BRYANT: You could make an argument that it's more likely to have a Roy Hobbs today because of social media and because of reality TV and because structure isn't what it used to be where you have that proper channels or the traditional channels finding talent. There, people are far more willing - and when I say people I mean organizations - are far more willing to look at virtually anything that might produce talent, whether it be a YouTube video, whether it be "American Idol," whether it be watching someone's video on ESPN. I mean, it's a really interesting time where in a way talent evaluation is more democratic now than ever.
SIMON: You know, the Redford movie, Robert Redford as Roy Hobbs, directed by Barry Levinson, which you noted, has a, I think there's no spoiler alert necessary after all these years, it's a very different ending than the novel because in the movie, Roy hits a home run to win the season. In Malamud's novel, he takes a bribe to throw the game. Then he can't bring himself to do it, it's discovered anyway. Do we look at players today, like, if I may, A-Rod, Barry Bonds, Mark McGuire and Sammy Sosa, who said, have said one way or another as bluntly as Roy Hobbs did, I'm going to be the best ever, and think that, like, Roy Hobbs, they were undone by their ego?

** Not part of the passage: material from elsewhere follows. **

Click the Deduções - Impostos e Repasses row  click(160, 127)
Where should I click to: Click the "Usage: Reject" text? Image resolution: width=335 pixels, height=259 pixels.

BRYANT: Sure, absolutely. And I think that's the reason why the book resonate more today than maybe it even did back then. Maybe people might be a bit more desensitized to it because of all of these examples that you cited. But at the same time, the wonder of the book - and the movie as well - and don't get me wrong, that movie is on my iPad right now. I watch it all the time in different snippets. It's a fantastic, fantastic movie, even though Roy Hobbs only strikes out or hit home runs throughout the entire movie. But I think that today what you find with the way we look at heroes is extremely complicated. I think people would really love to - I think they should. I think the fact that the book is available now again in reissue is something that people should read. 'Cause I think today you would read it and you would look at it and you would say, yeah, I can identify with this. And let's not forget, it's not just the identification with the ball player; it's the identification with ourselves, this notion of get as much as you can get whenever you can get it. And it does make you reflect is it worth, and the price of all of this.
SIMON: Howard Bryant of ESPN. The Library of America's new Bernard Malamud collection, including "The Natural," is out right now. Howard, thanks so much.